──────── EXCERPTED RECORDS
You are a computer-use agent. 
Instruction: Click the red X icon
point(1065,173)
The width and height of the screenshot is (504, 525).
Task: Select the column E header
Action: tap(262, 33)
────────────────
--- EXERCISE DIRECTIONS ---
Repeat the data above exactly.

--- RESULT FOR THIS TASK ---
You are a computer-use agent. 
Instruction: Click the red X icon
point(1065,173)
The width and height of the screenshot is (504, 525).
Task: Select the column E header
Action: tap(262, 33)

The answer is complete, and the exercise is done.